Elspeth MacRae, directrice de la recherche en biomatériels du groupe Scion, dit que « l’objectif spécifique de cet essai est d’analyser les impacts éventuels des arbres GM sur l’environnement. Pour le moment, les résultats montrent que les populations microbiennes du sol et la diversité biologique des insectes dans un essai de pins GM n’ont pas été affectées ». Pourtant, l’essai en question ne concerne que quelques dizaines d’arbres. De toute évidence, l’effet sur l’environnement d’une plantation industrielle de pins GM serait tout à fait différent, et l’expérience serait bien plus dangereuse. Comme dit Felicity Perry, de la People’s Moratorium Enforcement Agency, faire des essais à ciel ouvert d’arbres GM équivaut à « provoquer un incendie en forêt pour savoir comment il brûle ».
Scion a signé un contrat avec la société de recherche en arbres GM ArborGen, qui appartient à International Paper, MeadWestvaco et Rubicon. Scion fait des recherches en laboratoire visant à produire des arbres GM qui soient plus faciles à transformer en pâte. « Dans le cadre de nos activités commerciales, Scion fournit à ArborGen des services de recherche et développement pour l’assister dans son programme d’amélioration des arbres », dit MacRae. « Nous pouvons confirmer que nous assistons ArborGen dans ses recherches en arbres GM ».

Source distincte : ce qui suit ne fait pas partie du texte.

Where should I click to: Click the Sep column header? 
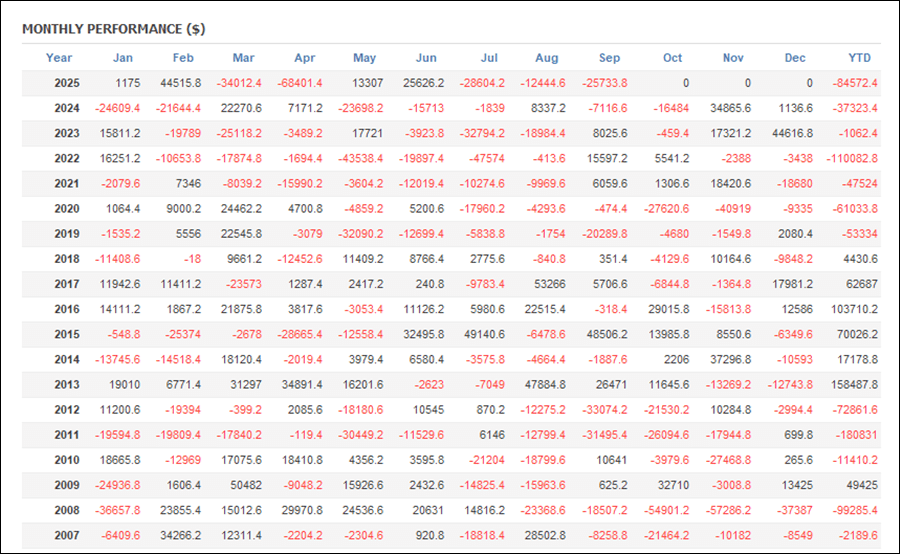[609, 58]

Les arbres GM de Scion ne sont pas les bienvenus en Nouvelle-Zélande. « La destruction d’arbres GM à Rotorua met en lumière l’opposition à la manipulation génétique qui existe en Aotearoa / Nouvelle-Zélande. Du moment que l’ERMA n’empêche pas que le matériel GM se répande dans l’environnement, les habitants d’Aotearoa doivent intervenir », dit Felicity Perry, de la People’s Moratorium Enforcement Agency. « L’écrasante majorité des habitants d’Aotearoa s’oppose à l’existence d’OGM dans le pays ».